Liberal thinkers, Paul Krugman most notably, realize that advanced economies are unlikely to undertake the massive fiscal stimulus they favor. That war is probably lost. But with a major policy victory out of reach, they are taking some comfort in apparently winning the intellectual fight. Flaws have been found in the famous Reinhart-Rogoff anti-debt study. And at least in Europe, politicians are apparently backing away from more austerity. As Krugman uncharitably puts it, “What has happened now, however, is that the drive for austerity has lost its intellectual fig leaf, and stands exposed as the expression of prejudice, opportunism and class interest it always was.”
Krugman, shorter: My opponents are not just wrong, they’re evil.
Hey, whatever sells newspaper, I guess.
But even if one concedes a) there is no magic debt level that suddenly saps growth, and b) current debt levels — at least in the US — are sustainable in the near term, does that necessarily lead to what Professor Paul and the Krugmaniacs advocate: “above-normal government spending to sustain the economy” until private-sector spending grabs the baton?
It does not.
1. Fiscal stimulus is no free lunch. Higher debt levels today increase the required level of taxation tomorrow, and higher expected future tax rates reduce real-time incentives to invest. And politicized, crony capitalist spending creates distortions, such as when a favored company or sector gets a government subsidy and some less-connected competitor does not.
2. The Krugman model doesn’t seem to be matching reality. True, real GDP growth has averaged only 1.4% over the past two quarters, but it actually accelerated in the first three months of this year. And private-sector GDP — excluding government consumption and investment — grew 4.0% in the first quarter and has averaged 3.0% over the past two quarters. That’s about what it did from 1983-2007. Not only is the private sector growing at trend, but private job creation is averaging 200,000 month.
Falling government output is what’s tamped down overall growth. Government has subtracted from GDP for 10 of the last 11 quarters. Yet the private sector — the bit of the economy that creates “actual consumer-relevant value,” as economist Tyler Cowen puts it — continues to trudge forward despite tax and spending austerity.
Economist Scott Sumner: “The sharp slowdown predicted by the Keynesians failed to occur. But they are so convinced by the accuracy of their model that they simply assume that a sharp slowdown occurred because by God it should have occurred. I really can’t understand how any thinking person could take Krugman’s “proof” of Keynesianism seriously.”

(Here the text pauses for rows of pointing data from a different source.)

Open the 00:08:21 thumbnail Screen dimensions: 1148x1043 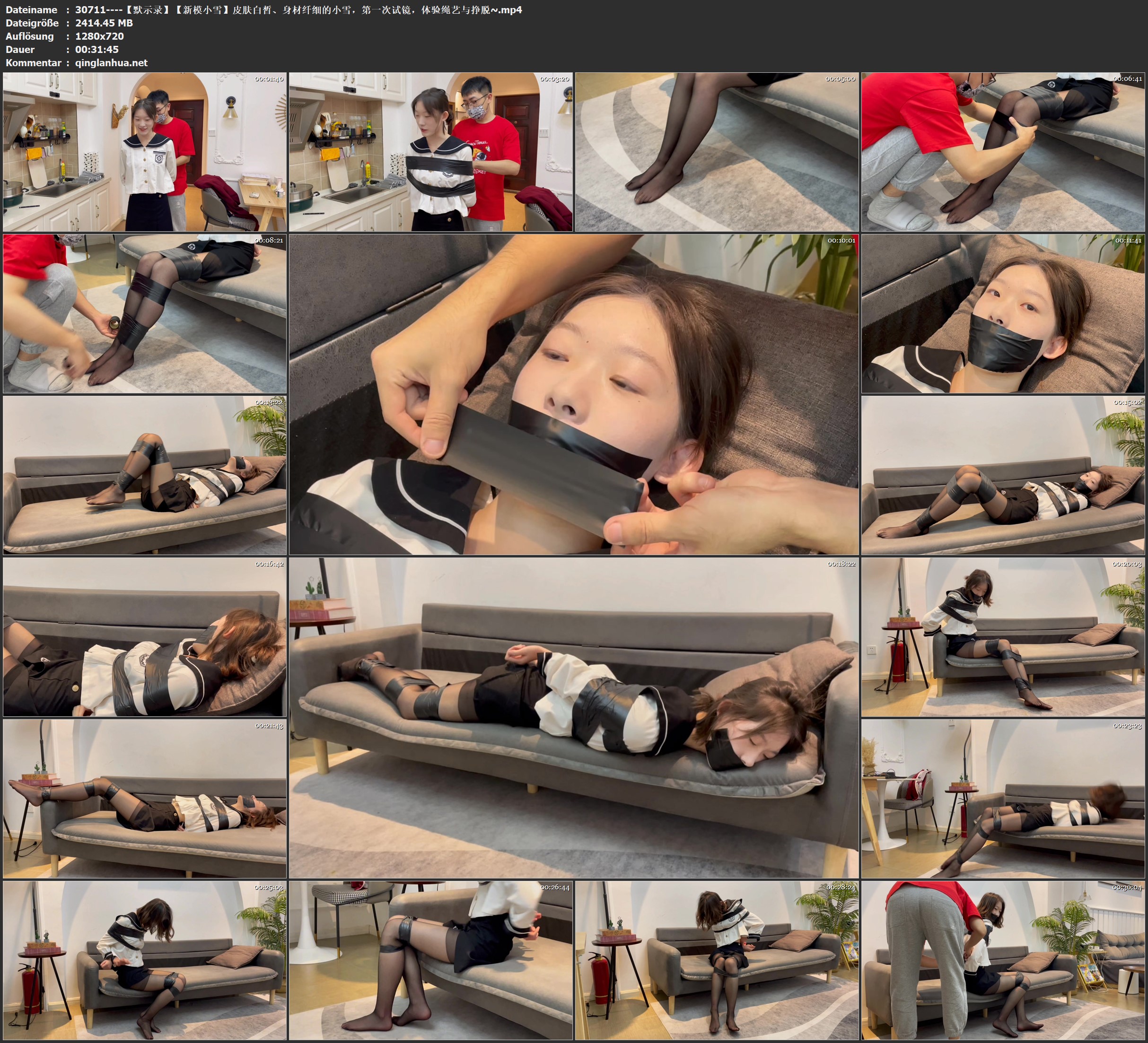pyautogui.click(x=145, y=313)
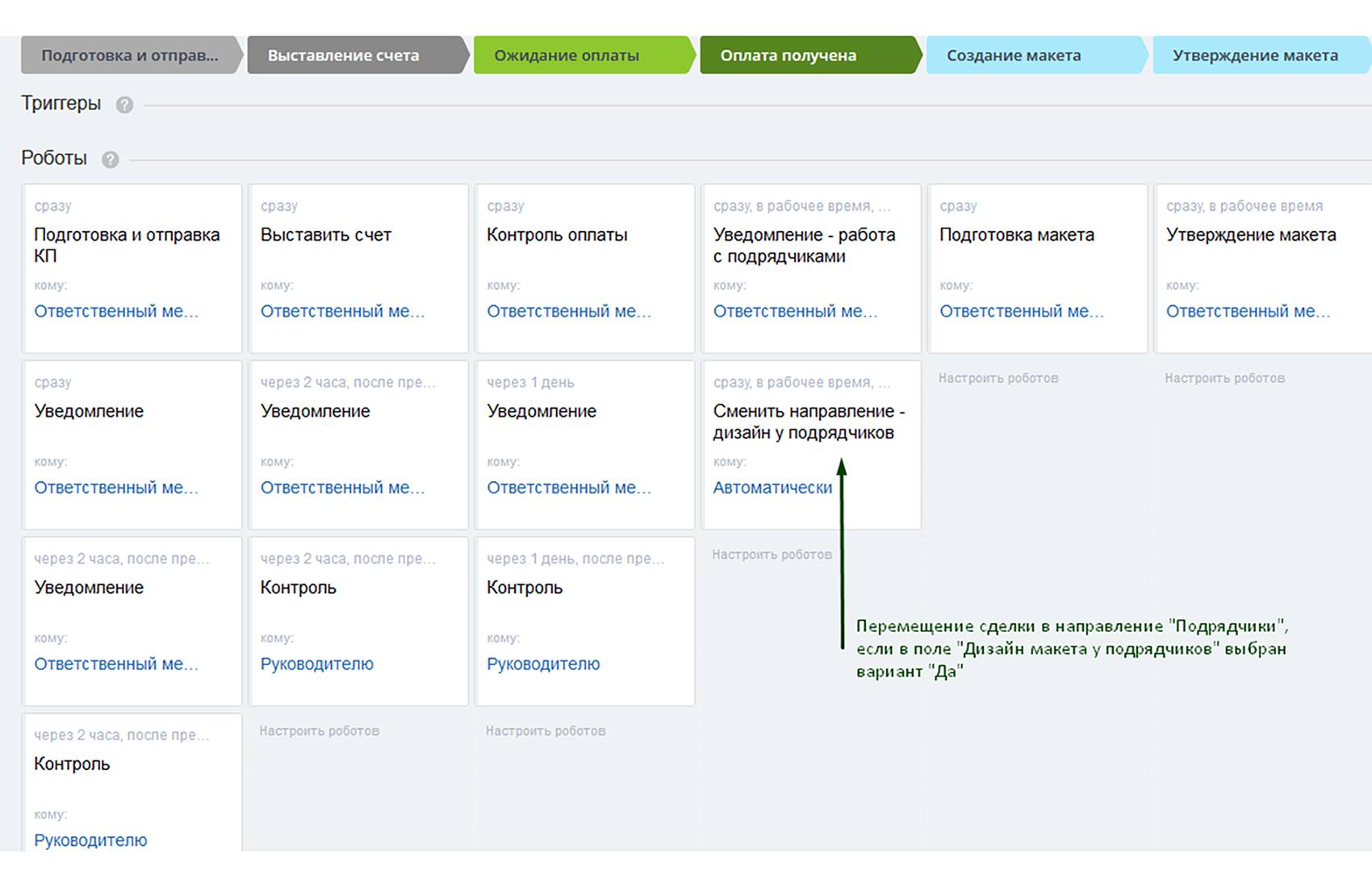The image size is (1372, 888).
Task: Click Руководителю link in Ожидание оплаты column
Action: [543, 664]
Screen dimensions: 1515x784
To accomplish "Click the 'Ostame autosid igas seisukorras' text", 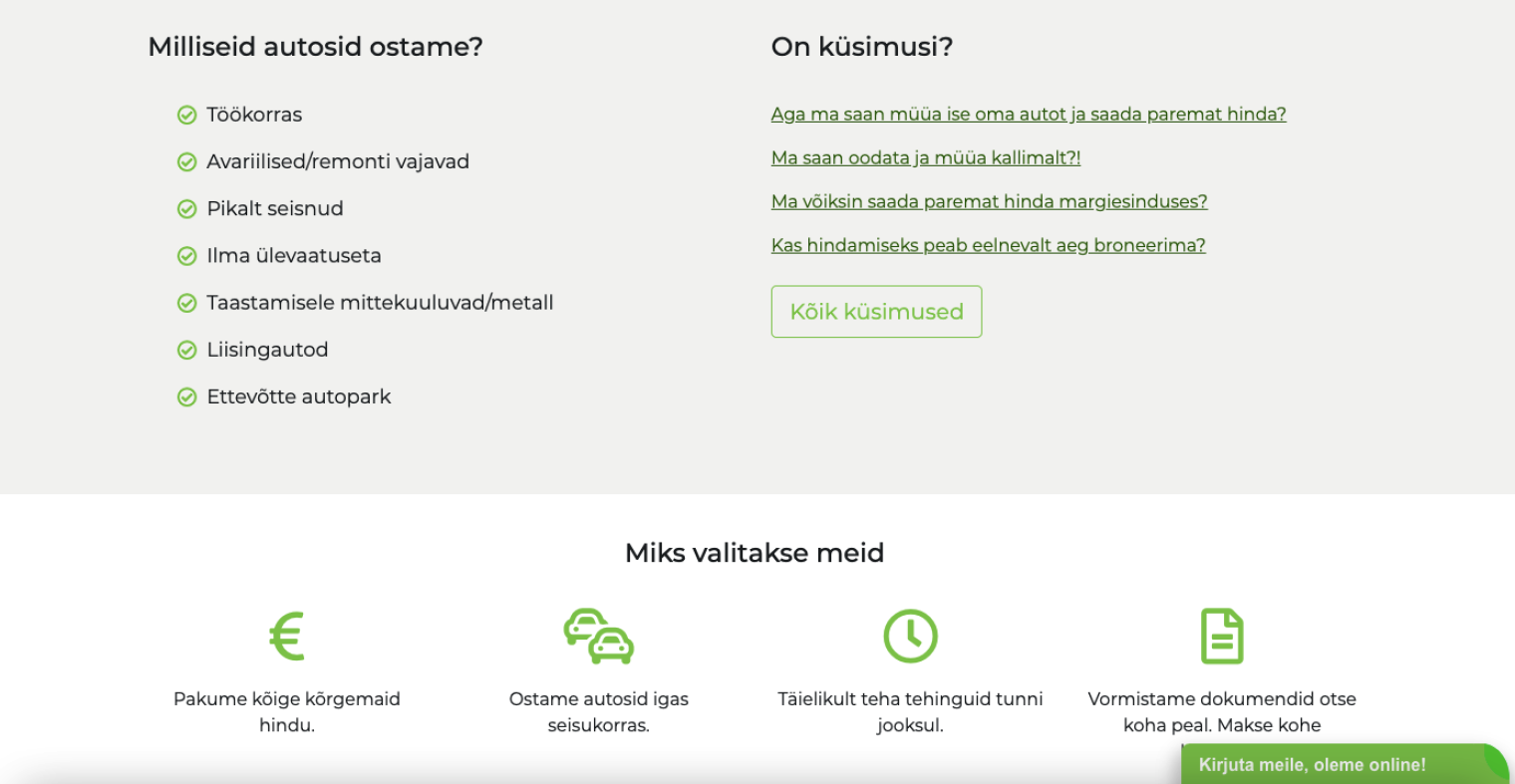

3. For some mysterious reason — and about this we can only speculate — Krugman continues to play dumb and act as if only fiscal stimulus can deal with economic shocks that push growth below potential. Market monetarists, on the other hand, argue that monetary easing can offset fiscal drag even when interest rates are near zero. That’s the playbook the Fed has been awkwardly and inefficiently attempting to run. Economist David Beckworth: “Fiscal austerity has been happening in the US economy since about mid-2010. And yet, the Fed has kept nominal GDP growing on a remarkably steady growth path (albeit, below its pre-crisis trend path). This performance is even more remarkable when you consider that there have been other negative AD shocks buffeting the U.S. economy.”
Rather than Stimulus 2.0, a better economic formula would be (structural tax and spending reform) + (monetary easing) + (targeted programs to deal with the long-term unemployed) = an end to the New Normal.